### Supplied material
+===+
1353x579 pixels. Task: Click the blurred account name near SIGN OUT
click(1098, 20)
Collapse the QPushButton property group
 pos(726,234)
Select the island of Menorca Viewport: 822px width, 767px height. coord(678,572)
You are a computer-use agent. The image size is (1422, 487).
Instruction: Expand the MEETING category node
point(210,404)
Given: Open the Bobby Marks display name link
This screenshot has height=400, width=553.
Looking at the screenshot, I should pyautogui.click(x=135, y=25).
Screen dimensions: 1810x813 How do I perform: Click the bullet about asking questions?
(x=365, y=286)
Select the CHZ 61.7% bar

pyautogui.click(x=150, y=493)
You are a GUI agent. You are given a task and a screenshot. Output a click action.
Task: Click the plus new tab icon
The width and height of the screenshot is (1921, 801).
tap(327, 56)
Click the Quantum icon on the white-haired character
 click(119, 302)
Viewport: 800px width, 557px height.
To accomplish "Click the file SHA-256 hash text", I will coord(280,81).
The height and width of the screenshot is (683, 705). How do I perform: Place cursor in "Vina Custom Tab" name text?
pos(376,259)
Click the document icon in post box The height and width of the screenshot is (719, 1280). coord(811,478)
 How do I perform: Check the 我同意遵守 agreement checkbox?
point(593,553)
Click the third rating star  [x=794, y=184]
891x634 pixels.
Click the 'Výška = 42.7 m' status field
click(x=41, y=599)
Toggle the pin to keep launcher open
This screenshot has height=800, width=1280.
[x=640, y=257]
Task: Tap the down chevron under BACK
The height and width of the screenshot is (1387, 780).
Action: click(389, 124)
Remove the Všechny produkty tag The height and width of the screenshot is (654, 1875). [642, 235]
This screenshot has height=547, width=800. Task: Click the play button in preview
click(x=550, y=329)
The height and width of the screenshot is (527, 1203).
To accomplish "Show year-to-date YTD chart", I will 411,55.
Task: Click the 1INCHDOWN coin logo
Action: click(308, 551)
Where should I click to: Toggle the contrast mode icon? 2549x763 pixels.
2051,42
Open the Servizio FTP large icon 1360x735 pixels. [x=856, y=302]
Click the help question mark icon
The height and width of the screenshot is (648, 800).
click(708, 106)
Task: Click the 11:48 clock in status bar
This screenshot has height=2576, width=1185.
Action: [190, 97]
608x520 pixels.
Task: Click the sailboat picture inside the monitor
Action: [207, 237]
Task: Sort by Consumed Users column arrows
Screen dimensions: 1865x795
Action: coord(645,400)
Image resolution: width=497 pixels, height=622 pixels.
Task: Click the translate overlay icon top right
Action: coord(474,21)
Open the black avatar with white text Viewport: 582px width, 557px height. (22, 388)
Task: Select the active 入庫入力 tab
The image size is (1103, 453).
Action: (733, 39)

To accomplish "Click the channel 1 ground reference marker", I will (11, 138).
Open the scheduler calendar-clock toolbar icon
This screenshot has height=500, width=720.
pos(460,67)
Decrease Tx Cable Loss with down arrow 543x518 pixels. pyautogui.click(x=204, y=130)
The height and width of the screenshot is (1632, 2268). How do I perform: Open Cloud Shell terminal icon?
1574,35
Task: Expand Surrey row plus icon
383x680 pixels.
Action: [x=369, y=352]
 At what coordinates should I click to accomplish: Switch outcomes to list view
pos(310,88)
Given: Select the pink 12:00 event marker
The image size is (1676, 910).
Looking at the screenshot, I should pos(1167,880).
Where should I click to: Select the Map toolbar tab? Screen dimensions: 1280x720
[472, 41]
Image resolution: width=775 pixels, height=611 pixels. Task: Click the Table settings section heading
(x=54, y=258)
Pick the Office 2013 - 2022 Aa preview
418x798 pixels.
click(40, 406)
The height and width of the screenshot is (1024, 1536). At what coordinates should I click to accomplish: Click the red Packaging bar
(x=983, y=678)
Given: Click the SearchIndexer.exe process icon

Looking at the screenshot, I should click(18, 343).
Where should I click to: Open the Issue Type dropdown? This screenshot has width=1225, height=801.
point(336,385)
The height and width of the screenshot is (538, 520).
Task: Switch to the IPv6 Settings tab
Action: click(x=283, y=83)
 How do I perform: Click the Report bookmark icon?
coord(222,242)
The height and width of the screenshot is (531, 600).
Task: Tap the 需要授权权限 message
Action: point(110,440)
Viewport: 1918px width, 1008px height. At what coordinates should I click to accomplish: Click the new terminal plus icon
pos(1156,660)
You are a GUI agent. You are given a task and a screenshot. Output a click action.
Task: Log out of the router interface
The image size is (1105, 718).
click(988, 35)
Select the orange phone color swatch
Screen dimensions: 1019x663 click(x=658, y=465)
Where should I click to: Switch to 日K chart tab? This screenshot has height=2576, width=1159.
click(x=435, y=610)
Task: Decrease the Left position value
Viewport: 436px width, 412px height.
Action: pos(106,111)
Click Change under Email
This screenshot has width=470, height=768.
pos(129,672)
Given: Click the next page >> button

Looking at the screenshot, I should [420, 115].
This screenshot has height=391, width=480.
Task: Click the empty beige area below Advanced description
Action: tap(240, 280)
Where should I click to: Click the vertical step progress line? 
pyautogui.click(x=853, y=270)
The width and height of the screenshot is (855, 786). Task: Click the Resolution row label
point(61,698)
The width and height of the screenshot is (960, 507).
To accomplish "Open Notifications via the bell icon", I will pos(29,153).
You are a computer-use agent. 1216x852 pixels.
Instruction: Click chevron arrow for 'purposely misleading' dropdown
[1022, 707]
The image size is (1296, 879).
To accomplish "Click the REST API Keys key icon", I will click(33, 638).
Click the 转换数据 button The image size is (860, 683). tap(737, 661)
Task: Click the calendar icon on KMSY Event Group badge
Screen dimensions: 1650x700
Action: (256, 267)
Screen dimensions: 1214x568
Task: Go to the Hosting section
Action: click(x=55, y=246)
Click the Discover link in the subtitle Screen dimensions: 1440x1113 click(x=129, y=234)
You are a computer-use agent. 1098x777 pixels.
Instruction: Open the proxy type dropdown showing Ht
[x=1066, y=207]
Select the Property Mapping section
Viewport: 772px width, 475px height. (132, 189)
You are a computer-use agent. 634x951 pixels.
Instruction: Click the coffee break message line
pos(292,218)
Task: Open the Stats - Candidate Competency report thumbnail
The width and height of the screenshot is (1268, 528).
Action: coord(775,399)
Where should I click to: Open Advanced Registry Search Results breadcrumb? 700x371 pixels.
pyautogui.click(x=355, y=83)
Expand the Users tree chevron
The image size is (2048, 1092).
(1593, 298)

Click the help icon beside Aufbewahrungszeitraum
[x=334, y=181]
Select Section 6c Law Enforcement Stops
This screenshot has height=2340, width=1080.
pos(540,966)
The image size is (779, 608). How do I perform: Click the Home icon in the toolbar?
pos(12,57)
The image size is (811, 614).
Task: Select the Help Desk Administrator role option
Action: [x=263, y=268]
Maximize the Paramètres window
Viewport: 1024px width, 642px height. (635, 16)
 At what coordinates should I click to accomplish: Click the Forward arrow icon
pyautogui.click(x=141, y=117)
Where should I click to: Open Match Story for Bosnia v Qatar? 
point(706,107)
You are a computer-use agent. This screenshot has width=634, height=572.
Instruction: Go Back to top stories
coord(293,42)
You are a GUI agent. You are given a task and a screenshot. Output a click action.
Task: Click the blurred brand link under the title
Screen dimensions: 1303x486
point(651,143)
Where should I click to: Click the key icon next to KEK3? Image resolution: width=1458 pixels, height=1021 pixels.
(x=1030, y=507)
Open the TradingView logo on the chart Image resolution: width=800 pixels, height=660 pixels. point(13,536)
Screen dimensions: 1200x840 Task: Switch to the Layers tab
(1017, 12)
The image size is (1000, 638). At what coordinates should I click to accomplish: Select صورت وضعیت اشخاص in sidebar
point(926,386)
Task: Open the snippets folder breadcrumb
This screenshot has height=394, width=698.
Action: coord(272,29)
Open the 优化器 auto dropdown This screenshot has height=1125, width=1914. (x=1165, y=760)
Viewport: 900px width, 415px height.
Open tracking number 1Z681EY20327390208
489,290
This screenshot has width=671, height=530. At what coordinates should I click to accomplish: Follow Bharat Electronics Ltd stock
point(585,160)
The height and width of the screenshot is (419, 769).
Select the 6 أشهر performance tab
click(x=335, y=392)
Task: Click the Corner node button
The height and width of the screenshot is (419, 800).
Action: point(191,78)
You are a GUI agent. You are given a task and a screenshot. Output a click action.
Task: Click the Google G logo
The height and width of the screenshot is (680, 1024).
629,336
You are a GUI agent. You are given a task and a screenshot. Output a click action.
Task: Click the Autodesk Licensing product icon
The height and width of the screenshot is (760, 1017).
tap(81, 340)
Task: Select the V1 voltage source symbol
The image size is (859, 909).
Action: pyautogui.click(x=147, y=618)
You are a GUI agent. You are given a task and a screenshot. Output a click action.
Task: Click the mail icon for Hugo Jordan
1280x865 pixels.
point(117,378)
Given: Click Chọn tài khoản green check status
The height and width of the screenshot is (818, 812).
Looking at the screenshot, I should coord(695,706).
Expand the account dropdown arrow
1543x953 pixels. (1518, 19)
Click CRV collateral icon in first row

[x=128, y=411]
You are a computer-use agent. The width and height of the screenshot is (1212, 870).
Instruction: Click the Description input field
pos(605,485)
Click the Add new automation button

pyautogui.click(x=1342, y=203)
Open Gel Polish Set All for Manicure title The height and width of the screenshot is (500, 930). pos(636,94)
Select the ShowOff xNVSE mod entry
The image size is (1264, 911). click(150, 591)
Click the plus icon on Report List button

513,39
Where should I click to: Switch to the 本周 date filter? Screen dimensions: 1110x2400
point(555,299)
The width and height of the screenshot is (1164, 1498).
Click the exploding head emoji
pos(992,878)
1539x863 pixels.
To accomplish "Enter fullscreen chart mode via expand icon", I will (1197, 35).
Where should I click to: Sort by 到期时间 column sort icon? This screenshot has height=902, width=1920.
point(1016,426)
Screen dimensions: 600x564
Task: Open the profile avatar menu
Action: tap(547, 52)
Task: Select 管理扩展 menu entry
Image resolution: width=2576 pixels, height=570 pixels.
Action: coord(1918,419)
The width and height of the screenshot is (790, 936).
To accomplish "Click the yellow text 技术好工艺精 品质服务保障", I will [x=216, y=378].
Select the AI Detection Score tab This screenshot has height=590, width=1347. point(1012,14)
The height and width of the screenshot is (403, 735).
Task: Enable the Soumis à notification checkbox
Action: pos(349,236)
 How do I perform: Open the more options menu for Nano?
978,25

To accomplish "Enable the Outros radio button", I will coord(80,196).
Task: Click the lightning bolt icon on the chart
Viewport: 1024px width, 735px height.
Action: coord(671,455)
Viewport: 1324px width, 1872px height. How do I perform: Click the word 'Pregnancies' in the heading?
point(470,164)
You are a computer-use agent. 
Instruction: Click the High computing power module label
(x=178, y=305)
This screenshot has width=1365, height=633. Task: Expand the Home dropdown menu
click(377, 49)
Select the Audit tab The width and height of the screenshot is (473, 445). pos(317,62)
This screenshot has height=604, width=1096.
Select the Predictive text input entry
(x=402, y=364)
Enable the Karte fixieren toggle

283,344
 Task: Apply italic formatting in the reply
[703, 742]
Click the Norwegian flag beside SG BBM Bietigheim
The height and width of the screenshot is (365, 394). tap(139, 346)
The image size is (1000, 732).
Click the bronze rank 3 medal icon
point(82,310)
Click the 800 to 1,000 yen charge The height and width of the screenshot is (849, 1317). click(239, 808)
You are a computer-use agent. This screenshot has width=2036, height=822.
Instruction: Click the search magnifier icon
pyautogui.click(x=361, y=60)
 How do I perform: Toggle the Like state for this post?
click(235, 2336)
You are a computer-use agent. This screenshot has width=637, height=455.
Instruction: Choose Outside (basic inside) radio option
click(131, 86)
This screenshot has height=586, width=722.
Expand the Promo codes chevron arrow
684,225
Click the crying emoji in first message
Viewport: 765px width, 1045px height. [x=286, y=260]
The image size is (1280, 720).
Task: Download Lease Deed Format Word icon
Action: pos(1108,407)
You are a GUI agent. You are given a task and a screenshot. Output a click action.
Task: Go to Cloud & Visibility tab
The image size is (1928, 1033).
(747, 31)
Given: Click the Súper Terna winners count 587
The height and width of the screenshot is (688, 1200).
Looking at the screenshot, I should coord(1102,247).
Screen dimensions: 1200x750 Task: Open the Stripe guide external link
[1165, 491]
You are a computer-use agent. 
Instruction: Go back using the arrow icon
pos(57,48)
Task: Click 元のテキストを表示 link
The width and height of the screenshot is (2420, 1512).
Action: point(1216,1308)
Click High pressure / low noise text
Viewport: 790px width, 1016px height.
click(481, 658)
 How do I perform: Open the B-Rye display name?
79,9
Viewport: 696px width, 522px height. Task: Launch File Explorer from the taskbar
+===+
### Action item
In the records above, the line with "The image size is (1676, 910)." marks the start and the line with "Task: Log out of the router interface" marks the end; copy that stretch exactly, both lines included, and nothing else.

### Reply to the exercise
The image size is (1676, 910).
Looking at the screenshot, I should pos(1167,880).
Where should I click to: Select the Map toolbar tab? Screen dimensions: 1280x720
[472, 41]
Image resolution: width=775 pixels, height=611 pixels. Task: Click the Table settings section heading
(x=54, y=258)
Pick the Office 2013 - 2022 Aa preview
418x798 pixels.
click(40, 406)
The height and width of the screenshot is (1024, 1536). At what coordinates should I click to accomplish: Click the red Packaging bar
(x=983, y=678)
Given: Click the SearchIndexer.exe process icon

Looking at the screenshot, I should click(18, 343).
Where should I click to: Open the Issue Type dropdown? This screenshot has width=1225, height=801.
point(336,385)
The height and width of the screenshot is (538, 520).
Task: Switch to the IPv6 Settings tab
Action: click(x=283, y=83)
 How do I perform: Click the Report bookmark icon?
coord(222,242)
The height and width of the screenshot is (531, 600).
Task: Tap the 需要授权权限 message
Action: point(110,440)
Viewport: 1918px width, 1008px height. At what coordinates should I click to accomplish: Click the new terminal plus icon
pos(1156,660)
You are a GUI agent. You are given a task and a screenshot. Output a click action.
Task: Log out of the router interface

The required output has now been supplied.